In the spring of 2014, Gearon was in the process of selling more of his interest in the team to Levenson and the partners he had sold to in September. The agreed-upon price for roughly a third of Gearon’s remaining shares valued the Hawks at approximately $450 million, according to reports from sources.

“We accept your offer to buy the remaining 31 million,” Gearon wrote in an email to Levenson on April 17, 2014. “Let me know next steps so we can keep this simple as you suggested without a bunch of lawyers and bankers.”

Approximately five weeks later — just a little more than a week before the fateful conference call — Steve Ballmer agreed to pay $2 billion for the Clippers, a record-smashing price that completely changed the assessed value of NBA franchises. Gearon firmly maintains he was acting out of the sincerity of his convictions to safeguard the franchise from the Sterling stench, but such a spectacle also allowed him to wiggle out of selling his shares at far below market value.

Gearon and his legal team later challenged the notion that the sell-down was bound by any sort of contractual obligation and that any papers were signed.
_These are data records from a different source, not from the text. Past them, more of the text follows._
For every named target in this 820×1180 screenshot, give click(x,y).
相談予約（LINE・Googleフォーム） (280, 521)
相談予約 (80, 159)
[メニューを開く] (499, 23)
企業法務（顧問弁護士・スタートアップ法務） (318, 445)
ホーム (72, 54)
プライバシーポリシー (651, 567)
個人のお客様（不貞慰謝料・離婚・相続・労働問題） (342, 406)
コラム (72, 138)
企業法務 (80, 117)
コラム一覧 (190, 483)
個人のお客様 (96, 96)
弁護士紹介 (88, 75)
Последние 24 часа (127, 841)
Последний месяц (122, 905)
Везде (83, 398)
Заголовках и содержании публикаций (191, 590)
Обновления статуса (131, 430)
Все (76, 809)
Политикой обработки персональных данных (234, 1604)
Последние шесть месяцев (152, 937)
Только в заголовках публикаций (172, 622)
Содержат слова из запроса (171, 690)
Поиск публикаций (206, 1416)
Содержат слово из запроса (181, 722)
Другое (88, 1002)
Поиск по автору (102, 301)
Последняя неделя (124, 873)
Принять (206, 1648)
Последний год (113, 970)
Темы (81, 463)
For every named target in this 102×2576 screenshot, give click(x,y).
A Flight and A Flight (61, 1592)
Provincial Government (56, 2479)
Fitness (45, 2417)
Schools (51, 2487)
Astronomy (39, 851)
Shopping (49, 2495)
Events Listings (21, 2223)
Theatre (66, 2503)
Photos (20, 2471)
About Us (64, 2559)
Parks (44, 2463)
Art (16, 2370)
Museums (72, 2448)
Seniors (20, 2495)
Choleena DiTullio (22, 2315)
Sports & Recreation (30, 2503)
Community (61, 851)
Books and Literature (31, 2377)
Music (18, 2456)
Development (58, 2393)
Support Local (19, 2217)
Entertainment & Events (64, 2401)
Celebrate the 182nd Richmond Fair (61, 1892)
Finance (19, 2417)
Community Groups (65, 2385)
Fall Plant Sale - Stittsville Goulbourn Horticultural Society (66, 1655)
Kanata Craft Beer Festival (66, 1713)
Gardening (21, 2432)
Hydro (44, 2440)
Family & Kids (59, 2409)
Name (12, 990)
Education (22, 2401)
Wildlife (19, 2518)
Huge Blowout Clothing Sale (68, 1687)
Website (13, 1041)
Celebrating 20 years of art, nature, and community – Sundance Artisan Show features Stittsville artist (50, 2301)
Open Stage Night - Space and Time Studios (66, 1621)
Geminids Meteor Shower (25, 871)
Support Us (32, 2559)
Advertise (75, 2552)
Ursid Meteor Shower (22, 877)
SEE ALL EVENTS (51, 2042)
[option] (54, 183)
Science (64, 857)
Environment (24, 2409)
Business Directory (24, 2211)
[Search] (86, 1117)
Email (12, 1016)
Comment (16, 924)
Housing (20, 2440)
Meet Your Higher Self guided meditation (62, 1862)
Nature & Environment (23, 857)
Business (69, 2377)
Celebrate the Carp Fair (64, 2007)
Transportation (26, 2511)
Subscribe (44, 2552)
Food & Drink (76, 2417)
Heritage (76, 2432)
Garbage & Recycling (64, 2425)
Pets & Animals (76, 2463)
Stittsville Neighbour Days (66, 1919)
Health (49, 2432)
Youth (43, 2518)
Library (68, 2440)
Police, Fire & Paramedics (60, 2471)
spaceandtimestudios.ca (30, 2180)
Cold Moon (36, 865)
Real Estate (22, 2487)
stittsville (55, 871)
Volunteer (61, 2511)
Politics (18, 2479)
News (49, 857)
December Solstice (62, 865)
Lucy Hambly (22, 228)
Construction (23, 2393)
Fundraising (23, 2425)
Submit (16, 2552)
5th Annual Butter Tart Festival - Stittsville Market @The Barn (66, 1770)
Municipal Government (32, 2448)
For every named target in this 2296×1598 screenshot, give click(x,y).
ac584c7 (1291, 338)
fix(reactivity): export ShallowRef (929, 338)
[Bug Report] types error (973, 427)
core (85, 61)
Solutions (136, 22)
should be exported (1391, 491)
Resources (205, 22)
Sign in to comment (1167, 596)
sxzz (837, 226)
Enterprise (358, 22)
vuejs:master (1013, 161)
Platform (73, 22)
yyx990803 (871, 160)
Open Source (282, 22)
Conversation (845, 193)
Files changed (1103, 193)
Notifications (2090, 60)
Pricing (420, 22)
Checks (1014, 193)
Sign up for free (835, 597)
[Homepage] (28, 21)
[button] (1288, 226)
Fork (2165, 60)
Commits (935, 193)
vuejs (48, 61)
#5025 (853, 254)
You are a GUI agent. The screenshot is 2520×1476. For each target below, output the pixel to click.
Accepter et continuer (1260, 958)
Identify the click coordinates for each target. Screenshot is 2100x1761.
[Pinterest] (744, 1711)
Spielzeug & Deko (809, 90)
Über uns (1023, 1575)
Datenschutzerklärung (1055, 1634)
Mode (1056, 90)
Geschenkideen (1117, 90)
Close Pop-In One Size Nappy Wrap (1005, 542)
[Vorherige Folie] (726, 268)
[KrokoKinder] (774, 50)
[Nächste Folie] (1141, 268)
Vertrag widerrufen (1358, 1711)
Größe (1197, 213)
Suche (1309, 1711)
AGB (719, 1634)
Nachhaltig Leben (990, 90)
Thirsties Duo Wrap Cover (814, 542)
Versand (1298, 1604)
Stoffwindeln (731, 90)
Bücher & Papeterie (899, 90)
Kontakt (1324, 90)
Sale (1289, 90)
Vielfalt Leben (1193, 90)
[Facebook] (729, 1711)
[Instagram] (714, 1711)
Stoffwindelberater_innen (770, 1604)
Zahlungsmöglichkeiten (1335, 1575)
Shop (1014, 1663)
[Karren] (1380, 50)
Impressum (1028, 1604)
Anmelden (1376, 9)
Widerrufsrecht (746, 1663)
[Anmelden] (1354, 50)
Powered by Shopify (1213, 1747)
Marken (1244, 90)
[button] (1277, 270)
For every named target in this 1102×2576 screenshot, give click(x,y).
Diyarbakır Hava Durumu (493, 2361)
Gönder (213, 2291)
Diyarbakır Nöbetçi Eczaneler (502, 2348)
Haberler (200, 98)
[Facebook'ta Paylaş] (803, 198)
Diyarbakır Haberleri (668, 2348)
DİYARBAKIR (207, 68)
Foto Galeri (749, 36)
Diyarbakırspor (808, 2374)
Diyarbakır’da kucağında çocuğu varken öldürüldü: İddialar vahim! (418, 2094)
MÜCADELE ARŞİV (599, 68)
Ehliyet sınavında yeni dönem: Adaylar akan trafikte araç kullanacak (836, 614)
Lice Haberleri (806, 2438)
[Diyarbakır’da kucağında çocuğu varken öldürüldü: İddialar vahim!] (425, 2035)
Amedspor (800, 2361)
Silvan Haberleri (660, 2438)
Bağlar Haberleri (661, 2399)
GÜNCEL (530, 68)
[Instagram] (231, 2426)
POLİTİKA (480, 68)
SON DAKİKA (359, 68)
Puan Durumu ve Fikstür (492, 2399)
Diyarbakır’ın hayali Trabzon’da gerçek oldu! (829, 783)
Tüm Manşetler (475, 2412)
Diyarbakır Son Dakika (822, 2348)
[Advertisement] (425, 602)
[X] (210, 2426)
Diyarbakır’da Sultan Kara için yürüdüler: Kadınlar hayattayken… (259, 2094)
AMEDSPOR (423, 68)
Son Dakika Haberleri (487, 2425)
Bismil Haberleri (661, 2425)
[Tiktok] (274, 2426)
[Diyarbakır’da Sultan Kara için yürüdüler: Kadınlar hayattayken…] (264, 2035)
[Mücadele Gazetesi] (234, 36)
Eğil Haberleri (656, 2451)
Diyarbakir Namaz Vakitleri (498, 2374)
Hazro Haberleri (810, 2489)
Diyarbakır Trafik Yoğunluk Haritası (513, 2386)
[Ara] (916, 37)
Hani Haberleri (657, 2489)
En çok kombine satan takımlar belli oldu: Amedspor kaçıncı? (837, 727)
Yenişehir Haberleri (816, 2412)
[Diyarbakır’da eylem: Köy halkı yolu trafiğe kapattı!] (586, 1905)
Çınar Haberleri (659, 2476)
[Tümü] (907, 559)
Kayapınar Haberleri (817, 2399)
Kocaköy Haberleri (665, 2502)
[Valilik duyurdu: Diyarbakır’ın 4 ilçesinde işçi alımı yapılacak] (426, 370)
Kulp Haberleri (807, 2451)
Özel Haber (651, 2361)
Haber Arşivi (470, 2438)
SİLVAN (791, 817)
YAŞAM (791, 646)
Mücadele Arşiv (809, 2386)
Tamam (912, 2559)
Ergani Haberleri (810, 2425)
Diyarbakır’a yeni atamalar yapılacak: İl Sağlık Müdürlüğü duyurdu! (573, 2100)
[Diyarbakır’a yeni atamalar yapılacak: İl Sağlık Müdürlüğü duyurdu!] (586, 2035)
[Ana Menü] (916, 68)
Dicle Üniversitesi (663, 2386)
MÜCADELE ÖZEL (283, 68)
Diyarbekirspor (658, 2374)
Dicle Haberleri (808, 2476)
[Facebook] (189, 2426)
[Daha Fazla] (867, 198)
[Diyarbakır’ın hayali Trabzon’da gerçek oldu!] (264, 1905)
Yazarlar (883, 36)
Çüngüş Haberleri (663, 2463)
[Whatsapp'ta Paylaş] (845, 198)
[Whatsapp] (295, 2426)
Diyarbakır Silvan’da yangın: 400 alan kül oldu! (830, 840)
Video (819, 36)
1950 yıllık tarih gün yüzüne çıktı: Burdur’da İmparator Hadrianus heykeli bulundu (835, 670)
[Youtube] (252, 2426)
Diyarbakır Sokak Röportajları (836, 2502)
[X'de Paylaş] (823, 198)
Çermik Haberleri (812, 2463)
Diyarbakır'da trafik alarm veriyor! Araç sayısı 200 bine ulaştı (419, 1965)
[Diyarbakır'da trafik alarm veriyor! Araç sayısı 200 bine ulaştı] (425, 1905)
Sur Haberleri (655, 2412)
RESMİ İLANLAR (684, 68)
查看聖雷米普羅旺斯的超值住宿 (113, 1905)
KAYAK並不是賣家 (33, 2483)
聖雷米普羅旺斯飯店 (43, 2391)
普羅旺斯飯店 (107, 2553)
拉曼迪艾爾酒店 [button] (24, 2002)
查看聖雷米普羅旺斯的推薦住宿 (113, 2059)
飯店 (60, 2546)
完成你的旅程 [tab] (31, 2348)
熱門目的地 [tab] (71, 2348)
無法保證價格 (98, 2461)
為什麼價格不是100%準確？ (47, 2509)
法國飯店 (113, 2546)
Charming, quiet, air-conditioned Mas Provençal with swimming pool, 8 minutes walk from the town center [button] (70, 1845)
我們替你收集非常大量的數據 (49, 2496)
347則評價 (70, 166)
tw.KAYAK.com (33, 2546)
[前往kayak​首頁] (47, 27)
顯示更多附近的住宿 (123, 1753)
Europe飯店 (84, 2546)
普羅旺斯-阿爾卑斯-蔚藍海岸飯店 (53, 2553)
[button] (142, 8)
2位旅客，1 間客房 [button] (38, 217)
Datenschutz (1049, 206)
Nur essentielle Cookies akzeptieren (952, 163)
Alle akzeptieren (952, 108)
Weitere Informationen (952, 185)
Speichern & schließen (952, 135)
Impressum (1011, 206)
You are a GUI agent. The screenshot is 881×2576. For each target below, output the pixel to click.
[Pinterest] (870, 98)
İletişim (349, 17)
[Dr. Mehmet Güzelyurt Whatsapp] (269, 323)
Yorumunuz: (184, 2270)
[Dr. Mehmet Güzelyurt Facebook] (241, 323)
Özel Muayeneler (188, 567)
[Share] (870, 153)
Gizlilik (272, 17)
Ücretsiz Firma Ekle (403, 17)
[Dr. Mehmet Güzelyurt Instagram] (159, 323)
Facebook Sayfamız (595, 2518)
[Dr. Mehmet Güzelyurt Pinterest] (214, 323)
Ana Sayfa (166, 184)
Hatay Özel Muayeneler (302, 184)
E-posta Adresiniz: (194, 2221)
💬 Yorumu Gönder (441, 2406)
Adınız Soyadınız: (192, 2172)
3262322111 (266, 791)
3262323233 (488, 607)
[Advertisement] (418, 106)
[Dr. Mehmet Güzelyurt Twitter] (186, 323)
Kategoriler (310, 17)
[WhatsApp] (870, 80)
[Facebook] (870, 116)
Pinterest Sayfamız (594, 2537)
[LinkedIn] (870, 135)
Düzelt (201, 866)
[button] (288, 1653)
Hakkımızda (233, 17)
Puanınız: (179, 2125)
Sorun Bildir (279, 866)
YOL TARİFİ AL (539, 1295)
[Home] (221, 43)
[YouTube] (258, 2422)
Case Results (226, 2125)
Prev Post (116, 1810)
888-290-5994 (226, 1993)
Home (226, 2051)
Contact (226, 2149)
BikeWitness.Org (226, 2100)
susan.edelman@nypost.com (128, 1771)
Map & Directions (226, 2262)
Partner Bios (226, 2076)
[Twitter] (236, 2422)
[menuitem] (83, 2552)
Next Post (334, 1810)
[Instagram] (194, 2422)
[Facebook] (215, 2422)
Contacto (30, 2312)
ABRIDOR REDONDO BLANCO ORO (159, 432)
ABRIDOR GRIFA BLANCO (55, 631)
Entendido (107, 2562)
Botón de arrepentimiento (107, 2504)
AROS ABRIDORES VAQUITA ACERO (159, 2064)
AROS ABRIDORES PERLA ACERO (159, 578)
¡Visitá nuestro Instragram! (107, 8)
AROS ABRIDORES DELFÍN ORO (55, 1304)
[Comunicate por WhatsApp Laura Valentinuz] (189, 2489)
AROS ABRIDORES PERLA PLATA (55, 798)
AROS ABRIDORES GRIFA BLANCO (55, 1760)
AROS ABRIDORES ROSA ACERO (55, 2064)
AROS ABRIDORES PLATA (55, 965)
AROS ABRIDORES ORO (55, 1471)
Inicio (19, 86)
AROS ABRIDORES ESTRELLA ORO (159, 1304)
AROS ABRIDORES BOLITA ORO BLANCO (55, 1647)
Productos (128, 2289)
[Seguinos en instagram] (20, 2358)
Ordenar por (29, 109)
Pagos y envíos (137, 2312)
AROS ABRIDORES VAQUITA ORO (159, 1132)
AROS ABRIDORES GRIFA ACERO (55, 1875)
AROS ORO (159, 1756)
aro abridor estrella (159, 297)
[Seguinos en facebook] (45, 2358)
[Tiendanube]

Once the organization became involved in the investigation, the sale of the shares was postponed.

Arnovitz and Windhorst did an incredible amount of reporting here. I suggest you read the full piece, which includes much more background on the Gearon-Ferry rift.

Considering the Hawks sold for $850 million, Gearon definitely made more money than if he’d sold his shares at a $450 million valuation.

Did that motivate him? Probably, though it doesn’t have to be one or the other. Most likely, his actions were derived from at least three desires – making more money, ousting Ferry and combating racism. Parsing how much each contributed is much more difficult.

What Ferry said was racist, whether or not he was looking at more racism on the sheet of paper in front of him. His comments deserved punishment.

But if Gearon didn’t have incentive to use them for his own benefit, would we even know about them? How many other teams, with more functional front offices, would have kept similar remarks under wraps or just ignored them?